- Born: 30 September 1987 (age 38)
- Education: Master in Art in International Journalism
- Known for: Animal Rescue
- Website: https://www.acfanimalrescue.org/

= Ayesha Chundrigar =

Pakistani activist

Ayesha Chundrigar is a Pakistani animal welfare activist, entrepreneur and journalist. She is founder of the Ayesha Chundrigar Foundation, a non profit animal rescue organization based in Karachi, Pakistan.

==Early life==
Chundrigar was born on 30 September 1987. She graduated in 2009 with a degree in English Literature and Cinema Studies from the College of Arts & Science of the New York University. She is a licensed psychotherapist with the British Association for Counselling and Psychotherapy. She won the Green Innovation Challenge organized by WWF-Pakistan.

==Career==
Chundrigar headed a refugee camp of 700 displaced people in Islamabad after the 2005 earthquake in Pakistan.

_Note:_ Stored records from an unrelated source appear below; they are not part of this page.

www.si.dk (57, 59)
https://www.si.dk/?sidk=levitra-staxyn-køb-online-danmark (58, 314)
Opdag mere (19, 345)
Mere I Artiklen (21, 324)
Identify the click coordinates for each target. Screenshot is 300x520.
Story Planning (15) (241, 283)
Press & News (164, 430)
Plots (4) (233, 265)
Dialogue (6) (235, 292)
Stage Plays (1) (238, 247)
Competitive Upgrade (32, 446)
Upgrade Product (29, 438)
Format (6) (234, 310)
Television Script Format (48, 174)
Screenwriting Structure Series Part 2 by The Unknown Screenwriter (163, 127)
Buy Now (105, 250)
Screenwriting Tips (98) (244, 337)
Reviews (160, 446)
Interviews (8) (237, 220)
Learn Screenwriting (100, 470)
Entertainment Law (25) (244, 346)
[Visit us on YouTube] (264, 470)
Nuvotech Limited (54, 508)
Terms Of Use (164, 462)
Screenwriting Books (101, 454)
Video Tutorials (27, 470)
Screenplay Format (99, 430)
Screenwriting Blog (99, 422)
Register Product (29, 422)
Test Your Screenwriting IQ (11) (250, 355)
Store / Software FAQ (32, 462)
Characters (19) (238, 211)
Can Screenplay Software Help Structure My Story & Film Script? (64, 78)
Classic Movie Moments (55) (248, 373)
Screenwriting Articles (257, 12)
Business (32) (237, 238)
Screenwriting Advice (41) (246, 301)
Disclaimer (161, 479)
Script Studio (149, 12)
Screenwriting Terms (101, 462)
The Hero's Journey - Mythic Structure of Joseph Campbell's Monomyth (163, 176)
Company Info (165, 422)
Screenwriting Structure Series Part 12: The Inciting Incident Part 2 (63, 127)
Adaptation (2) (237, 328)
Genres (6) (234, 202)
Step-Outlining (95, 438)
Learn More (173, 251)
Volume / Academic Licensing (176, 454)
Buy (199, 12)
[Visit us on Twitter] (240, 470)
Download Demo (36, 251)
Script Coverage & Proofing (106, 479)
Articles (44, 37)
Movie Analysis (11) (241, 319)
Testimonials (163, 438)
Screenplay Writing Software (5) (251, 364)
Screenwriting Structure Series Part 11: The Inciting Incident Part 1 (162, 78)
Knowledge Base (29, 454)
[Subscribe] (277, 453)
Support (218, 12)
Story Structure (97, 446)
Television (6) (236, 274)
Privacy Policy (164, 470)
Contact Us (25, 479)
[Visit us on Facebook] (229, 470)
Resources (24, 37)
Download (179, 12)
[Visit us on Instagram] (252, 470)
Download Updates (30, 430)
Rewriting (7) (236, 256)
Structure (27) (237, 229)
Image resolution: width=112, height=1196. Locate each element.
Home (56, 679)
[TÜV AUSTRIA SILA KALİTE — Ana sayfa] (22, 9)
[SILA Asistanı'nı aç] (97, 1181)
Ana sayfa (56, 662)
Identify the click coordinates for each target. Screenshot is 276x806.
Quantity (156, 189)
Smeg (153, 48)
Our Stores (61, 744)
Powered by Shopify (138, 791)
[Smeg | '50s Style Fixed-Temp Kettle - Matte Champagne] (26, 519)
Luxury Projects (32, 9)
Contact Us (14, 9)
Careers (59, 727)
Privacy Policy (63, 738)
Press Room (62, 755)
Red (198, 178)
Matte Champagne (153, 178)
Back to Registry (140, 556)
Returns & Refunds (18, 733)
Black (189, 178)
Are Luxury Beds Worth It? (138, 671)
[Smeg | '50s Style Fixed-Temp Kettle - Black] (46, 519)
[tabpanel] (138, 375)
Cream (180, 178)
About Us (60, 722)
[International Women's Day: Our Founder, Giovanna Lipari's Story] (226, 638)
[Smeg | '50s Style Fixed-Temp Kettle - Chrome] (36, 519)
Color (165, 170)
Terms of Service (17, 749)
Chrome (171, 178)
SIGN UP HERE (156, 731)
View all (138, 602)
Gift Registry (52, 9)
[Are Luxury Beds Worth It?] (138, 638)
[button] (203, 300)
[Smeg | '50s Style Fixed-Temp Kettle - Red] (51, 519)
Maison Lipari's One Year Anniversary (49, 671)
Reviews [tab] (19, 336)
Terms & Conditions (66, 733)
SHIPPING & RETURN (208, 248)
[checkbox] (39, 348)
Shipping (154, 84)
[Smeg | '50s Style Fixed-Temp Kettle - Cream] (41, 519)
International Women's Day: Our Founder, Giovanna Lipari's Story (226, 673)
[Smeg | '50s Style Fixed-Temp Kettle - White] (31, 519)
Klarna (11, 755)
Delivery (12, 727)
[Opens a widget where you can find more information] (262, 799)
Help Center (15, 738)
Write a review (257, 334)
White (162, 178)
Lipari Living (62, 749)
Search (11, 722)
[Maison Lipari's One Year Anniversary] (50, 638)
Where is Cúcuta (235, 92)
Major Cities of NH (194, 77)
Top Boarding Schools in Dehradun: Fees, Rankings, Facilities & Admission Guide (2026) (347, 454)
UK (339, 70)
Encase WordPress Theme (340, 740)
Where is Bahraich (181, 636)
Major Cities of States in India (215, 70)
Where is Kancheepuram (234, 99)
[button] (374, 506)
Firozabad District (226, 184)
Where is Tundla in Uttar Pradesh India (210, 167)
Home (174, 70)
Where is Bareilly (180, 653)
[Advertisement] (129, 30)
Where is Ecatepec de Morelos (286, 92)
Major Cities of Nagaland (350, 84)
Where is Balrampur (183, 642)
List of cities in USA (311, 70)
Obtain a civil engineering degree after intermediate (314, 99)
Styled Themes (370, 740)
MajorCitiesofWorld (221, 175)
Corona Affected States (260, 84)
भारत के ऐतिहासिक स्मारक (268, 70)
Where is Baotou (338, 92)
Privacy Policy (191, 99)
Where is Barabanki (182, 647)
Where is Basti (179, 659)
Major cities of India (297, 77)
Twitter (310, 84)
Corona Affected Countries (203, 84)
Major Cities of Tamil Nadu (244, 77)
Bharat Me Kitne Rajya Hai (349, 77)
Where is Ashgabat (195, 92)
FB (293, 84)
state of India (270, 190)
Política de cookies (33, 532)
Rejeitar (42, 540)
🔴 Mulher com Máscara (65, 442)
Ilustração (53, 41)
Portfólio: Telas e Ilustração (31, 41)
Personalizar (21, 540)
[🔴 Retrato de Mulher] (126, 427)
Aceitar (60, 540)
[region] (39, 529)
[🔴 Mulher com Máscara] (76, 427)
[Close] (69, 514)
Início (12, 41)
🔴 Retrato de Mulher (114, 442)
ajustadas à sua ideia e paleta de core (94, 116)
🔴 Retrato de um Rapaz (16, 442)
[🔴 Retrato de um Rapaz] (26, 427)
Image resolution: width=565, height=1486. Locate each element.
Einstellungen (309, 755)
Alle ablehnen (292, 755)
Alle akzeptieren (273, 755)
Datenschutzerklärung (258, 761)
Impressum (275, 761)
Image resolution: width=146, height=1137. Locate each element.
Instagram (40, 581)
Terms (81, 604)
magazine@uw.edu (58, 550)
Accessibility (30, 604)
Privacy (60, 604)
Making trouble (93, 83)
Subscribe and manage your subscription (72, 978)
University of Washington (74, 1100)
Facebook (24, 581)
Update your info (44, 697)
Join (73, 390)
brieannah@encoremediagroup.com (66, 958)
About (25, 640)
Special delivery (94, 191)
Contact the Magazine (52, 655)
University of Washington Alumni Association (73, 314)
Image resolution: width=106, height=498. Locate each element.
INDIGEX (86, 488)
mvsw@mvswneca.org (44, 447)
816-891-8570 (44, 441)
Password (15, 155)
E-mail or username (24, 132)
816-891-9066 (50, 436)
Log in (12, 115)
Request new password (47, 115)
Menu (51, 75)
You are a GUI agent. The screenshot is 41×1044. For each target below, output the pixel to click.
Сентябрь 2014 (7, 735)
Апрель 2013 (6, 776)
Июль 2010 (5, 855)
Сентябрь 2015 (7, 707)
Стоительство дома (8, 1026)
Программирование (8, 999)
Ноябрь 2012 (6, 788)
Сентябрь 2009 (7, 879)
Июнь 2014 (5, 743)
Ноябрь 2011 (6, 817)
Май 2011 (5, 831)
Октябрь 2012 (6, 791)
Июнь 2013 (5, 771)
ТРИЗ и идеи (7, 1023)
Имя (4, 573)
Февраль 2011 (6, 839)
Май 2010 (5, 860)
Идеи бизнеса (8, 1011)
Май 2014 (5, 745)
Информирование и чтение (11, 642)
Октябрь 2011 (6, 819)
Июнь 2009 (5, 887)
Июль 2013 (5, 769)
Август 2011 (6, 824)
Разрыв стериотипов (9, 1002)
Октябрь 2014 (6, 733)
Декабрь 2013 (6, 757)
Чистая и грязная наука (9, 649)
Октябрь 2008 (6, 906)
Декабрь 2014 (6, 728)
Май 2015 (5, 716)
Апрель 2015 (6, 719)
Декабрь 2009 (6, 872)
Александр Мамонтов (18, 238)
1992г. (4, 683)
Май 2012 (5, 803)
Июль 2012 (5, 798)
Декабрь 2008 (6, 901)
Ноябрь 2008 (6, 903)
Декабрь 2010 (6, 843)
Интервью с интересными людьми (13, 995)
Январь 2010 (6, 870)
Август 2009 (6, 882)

She founded Ayesha Chundrigar Foundation, also known as ACF in 2013 in Karachi. ACF began a rescue ambulance service and have an active rescue helpline. In 2020 the shelter has 500 animals of all kinds and is Pakistan's first animal shelter for street and homeless dogs, cats and different animals in Pakistan.
ACF consists of seven core members as well as volunteers.